Barack Obama checks to see if he still needs the umbrella held by a US marine. Photograph: Jason Reed/Reuters
You can argue that Republicans have blocked President Obama from
doing just about anything. You can argue that he's had bad luck. You
can argue that he isn't always the greatest orator. But you can't argue
away that the Department of Justice took the unprecedented step of
seizing phone records from the Associated Press. Or the flimsy rationale justifying
drone attacks abroad and
at home. Or the
bizarre step the Pentagon has taken
to expand the ability of the military to intervene in state and local
matters. Or the fact that Guantanamo Bay is still open years after Obama
vowed he would close it, and the US is making headlines
for force feeding inmates.
These are actions that President Obama and his top team have taken on their own.
Yes,
the various scandals have been politicized this week. That's the
American we live in today, but even among Obama voters, there should be
genuine disappointment. This not the President Obama we voted for, not
even close.
I was in Washington DC the night that
Barack Obama
was elected president in 2008. As usual, people were hopping from bar
to bar to watch the returns come in and high five friends (or boo, in
some cases). When it became clear that Obama had won and he
gave his victory speech,
something happened that I have rarely witnessed in America: spontaneous
demonstrations broke out. People started marching down some of the main
streets, many shaking keys or banging on pots and pans. Others carried
American flags. Cars honked (more than usual) in solidarity.
It was mostly young people marching – from varied backgrounds. Many of these parades
ended up in front of the White House
where chants of "goodbye Bush" (or some variation thereof) began. It
was the same slogan heard as Barack Obama was sworn in as president in
January 2009 and Bush flew away in a helicopter.
There was a
belief, especially among voters in their 20s and 30s, that Obama was
going to be different. That his promises to "change the culture in
Washington" were real. That his administration wouldn't be beholden to
lobbyists and conduct executive power grabs. That
any wars would be justified.
This was, after all, the candidate who put statements on
his website like:
"The
Bush administration has ignored public disclosure rules and has invoked
a legal tool known as the 'state secrets' privilege more than any other
previous administration to get cases thrown out of civil court."
Don't
get me wrong, we've seen cracks in Obama's idealism since he was sworn
in as president. It is typified in the fact that prisoners –
166 of them – are still detained at Guantanamo Bay despite Obama's promises to close the prison swiftly after he took office.
But this week was one head-shaking moment too many for me, and it appears from the president's
sinking approval rating
that others – including some who gave Obama a real chance – are with
me. As a registered Republican, I thought long and hard about whether to
vote for Obama, but I crossed party lines, as did many of my young
peers. I wanted a more transparent and accountable government. I wanted
America to make a very different statement after the Bush years.

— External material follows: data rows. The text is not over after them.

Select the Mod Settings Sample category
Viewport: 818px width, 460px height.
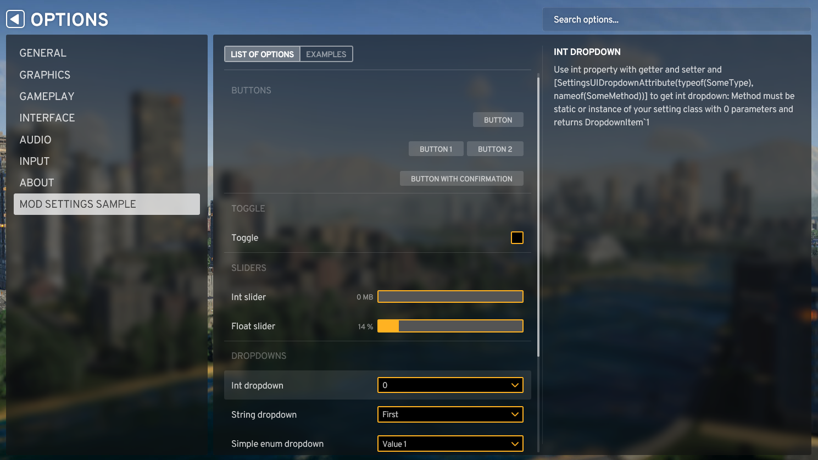point(78,204)

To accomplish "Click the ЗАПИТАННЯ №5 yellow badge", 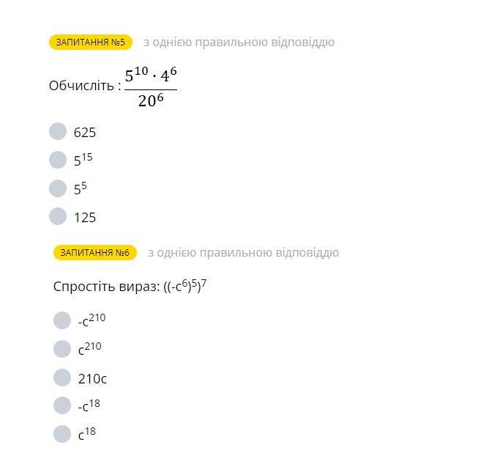I will (91, 42).
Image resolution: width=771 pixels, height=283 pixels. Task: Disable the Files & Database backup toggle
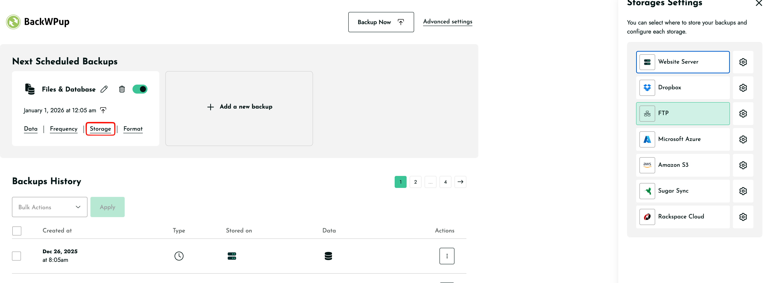(x=140, y=89)
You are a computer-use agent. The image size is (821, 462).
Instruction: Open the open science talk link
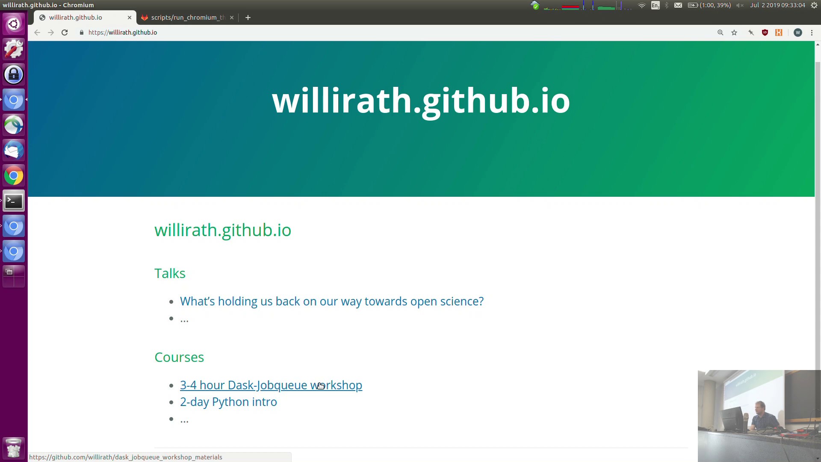(331, 302)
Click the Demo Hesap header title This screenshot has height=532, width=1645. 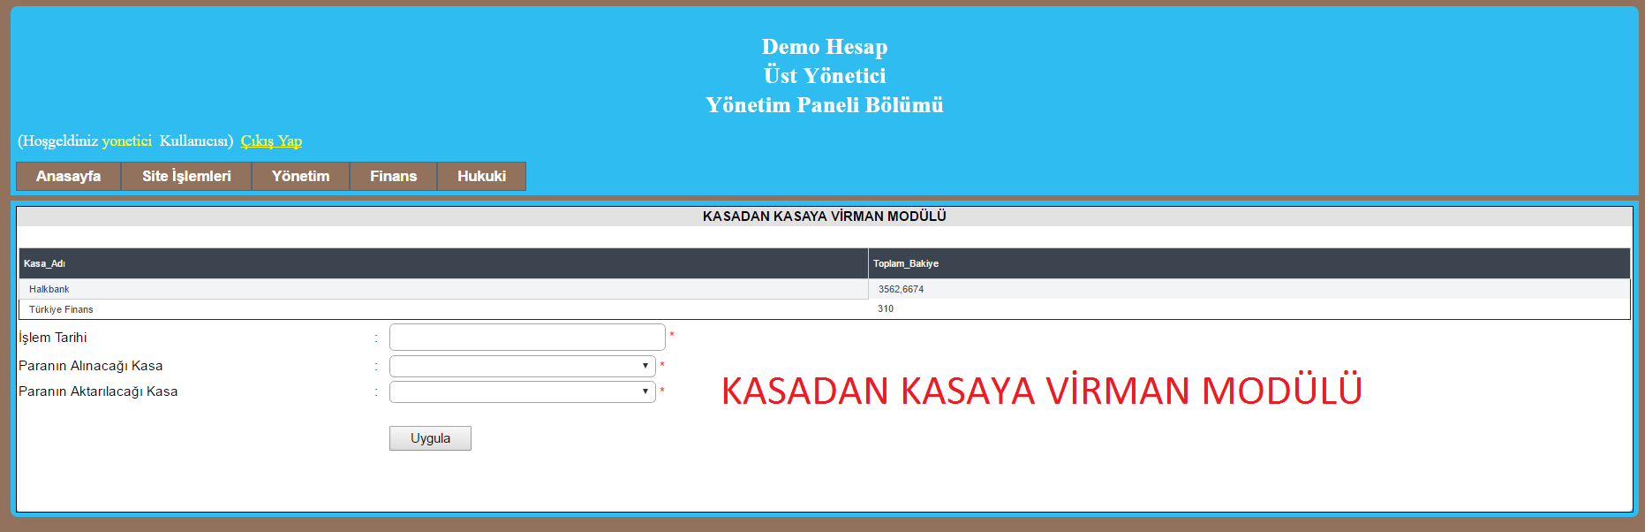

Yet even setting aside Benghazi and the IRS conservative targeting ordeal, which is a big set aside considering
reports now suggest that officials in Washington were very much involved, there's still plenty that makes Obama's presidency
eerily reminiscent of the Bush administration, especially when it comes to these "trust us, this is in the name of national security" kind of statements.
Huh?
The government just had to seize the phone records of 20 Associated
Press phone lines, including on in the agency's Congress bureau, and not
tell anyone about it for what appears to be weeks. This was supposedly
done because of a leak about a failed al-Qaida plot in Yemen on the
anniversary of Osama bin Laden's death in 2012. But as the
AP has stated,
it held the article for several days before publication because of a
government request, and CIA Director John Brennan later testified that
there was no threat to the American people since the plot was foiled.
Keep in mind that candidate Obama opposed the Bush administration's
warrantless wiretapping of US citizen phones in the name of national security.
Something doesn't line up here, and the fact that no one in the Justice Department has been
fired like the IRS acting commissioner suggests that the White House doesn't see anything wrong.
No, this isn't in the league of weapons of mass destruction that don't exist. But add the AP overreach to the
Obama administration's stance on
drones,
inaction on Guantanamo and the continued push to expand military and
intelligence powers and you get more of the same old White House power
grabs.
This isn't the president so many took to the streets to
cheer on in 2008. And the blame for that can't be placed solely on
partisan politics or the media's thirst for a good scandal.